Careers in mining are varied and there are several ways to get started in the industry. Some jobs begin with on-the-job training, while others require specific education, training and work experience. Find out where you can get started, based on your skills and interests.
Women in Mining Canada is a national not-for-profit organization which aims to educate, elevate and empower women in the Canadian mining industry. to achieve this goal, Women in Mining Canada provides tools and resources to raise awareness of diversity and inclusion in the industry, provides a national platform to recognize and celebrate the accomplishments of women in the industry, and provide opportunities for women to succeed.
MiHR’s Green Jobs Program helps job-ready youth gain mining work experience by providing 20 paid placements that focus on clean technology and innovation, and provide an environmental benefit to Canada.
Mines depend on their labour forces on the ground floor. A high school education is essential to get started, but if you do not have formal education there are other ways to earn those credentials. For example, a General Educational Development (GED) test can get you a Grade 12 diploma equivalent or the Prior Learning Assessment and Recognition (PLAR) will determine whether your skills and knowledge are directly transferable.

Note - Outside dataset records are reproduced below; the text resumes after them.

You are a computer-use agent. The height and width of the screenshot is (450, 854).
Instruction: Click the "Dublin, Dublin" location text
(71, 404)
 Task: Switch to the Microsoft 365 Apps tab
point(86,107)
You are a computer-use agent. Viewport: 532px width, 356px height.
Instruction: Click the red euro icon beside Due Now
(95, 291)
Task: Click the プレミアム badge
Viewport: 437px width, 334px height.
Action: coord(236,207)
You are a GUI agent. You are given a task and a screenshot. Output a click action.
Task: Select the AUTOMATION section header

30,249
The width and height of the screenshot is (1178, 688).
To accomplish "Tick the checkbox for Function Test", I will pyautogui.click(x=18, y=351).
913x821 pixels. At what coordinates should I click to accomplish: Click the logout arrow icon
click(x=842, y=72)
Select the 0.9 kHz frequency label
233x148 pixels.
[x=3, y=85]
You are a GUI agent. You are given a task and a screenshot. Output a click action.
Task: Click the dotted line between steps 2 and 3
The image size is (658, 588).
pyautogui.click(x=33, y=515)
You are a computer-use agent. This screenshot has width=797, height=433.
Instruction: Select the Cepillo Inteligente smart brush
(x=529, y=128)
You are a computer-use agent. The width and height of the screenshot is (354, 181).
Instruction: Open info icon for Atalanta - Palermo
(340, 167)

In some provinces, like British Columbia, the Centre of Training Excellence in Mining (CTEM) offers an off-site, on-site program called Underground Miner Training program. In partnership with municipalities, industry and post-secondary institutions, CTEM provides practical knowledge and experience for site-specific needs, provincial regulations and national standards.

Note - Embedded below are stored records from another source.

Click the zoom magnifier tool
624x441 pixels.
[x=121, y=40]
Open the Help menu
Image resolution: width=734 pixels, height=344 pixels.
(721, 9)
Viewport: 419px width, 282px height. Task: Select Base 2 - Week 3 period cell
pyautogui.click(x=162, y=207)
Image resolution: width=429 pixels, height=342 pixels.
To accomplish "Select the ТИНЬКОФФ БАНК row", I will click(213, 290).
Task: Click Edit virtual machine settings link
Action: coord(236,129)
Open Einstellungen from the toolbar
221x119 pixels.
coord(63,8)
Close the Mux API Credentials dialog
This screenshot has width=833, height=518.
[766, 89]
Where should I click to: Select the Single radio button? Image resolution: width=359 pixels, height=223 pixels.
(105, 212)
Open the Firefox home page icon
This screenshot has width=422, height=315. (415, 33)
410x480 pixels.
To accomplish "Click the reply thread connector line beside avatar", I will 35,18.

The mining industry depends on the work of skilled tradespeople like mechanics, electricians and welders, so earning a diploma or certificate from a skilled trades or vocational college is a great way to get started in mining. There are also opportunities to get on-the-job training, both before and after earning a diploma.
If you are new to Canada, you’ll need to document your international education and describe your work experiences. Whether you are applying through a credential evaluation agency or having the employer evaluate your skills, you’ll need to get to know the process intimately to move ahead. For more information on this process, visit MiHR’s Skills and Training site for newcomers to Canada.
Science & Engineering
The mining industry has many specialist careers in the fields of science and engineering. Most of these start with a post-secondary diploma or degree, such as earning a college diploma as a Civil Engineering Technician or a university degree as a Mining Engineer. To work in a regulated engineering career, for example, you must also meet specific provincial or territorial requirements and obtain your Professional Engineering Credentials (P.Eng.).

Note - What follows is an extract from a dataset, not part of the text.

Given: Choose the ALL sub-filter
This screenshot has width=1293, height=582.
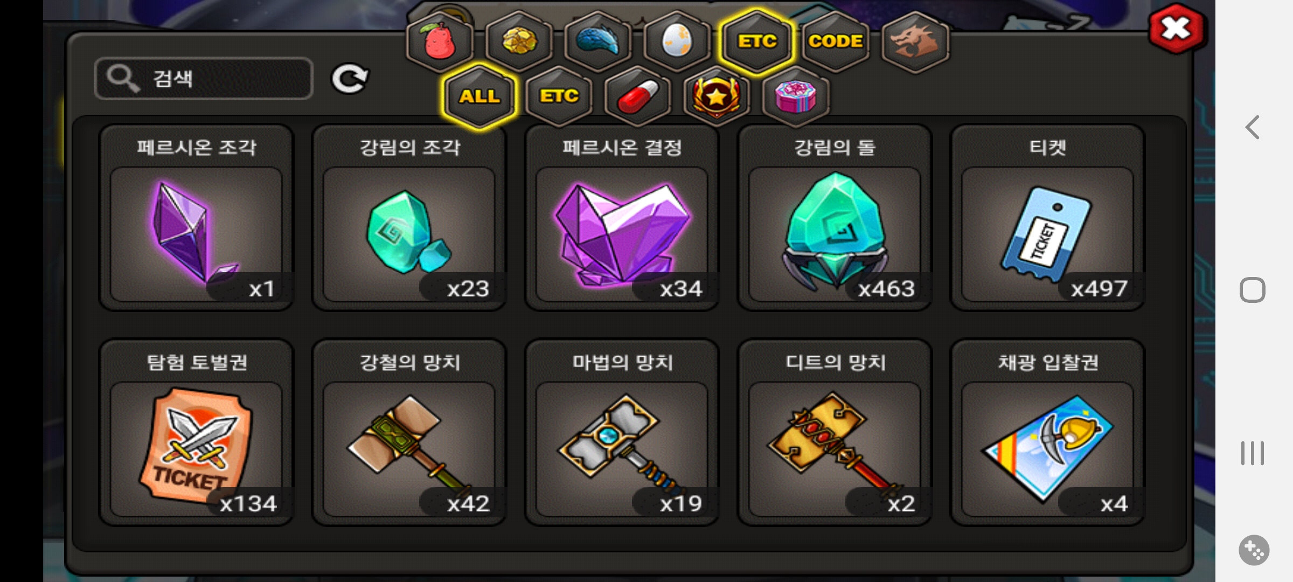Looking at the screenshot, I should 479,96.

If you are interested in engineering schools, see this list of accredited programs in Canada from Engineers Canada.
Again, if you are new to Canada, you’ll need to document and describe your work experiences for an international education evaluation.
Management roles in the mining industry depend on the knowledge and experienced gained from years of working in the industry and from the leadership experience gained from leading teams. Check out the Interactive Career Quiz at https://www.miningneedsyou.ca/interactive-quiz/ to see the different pathways that lead to management roles.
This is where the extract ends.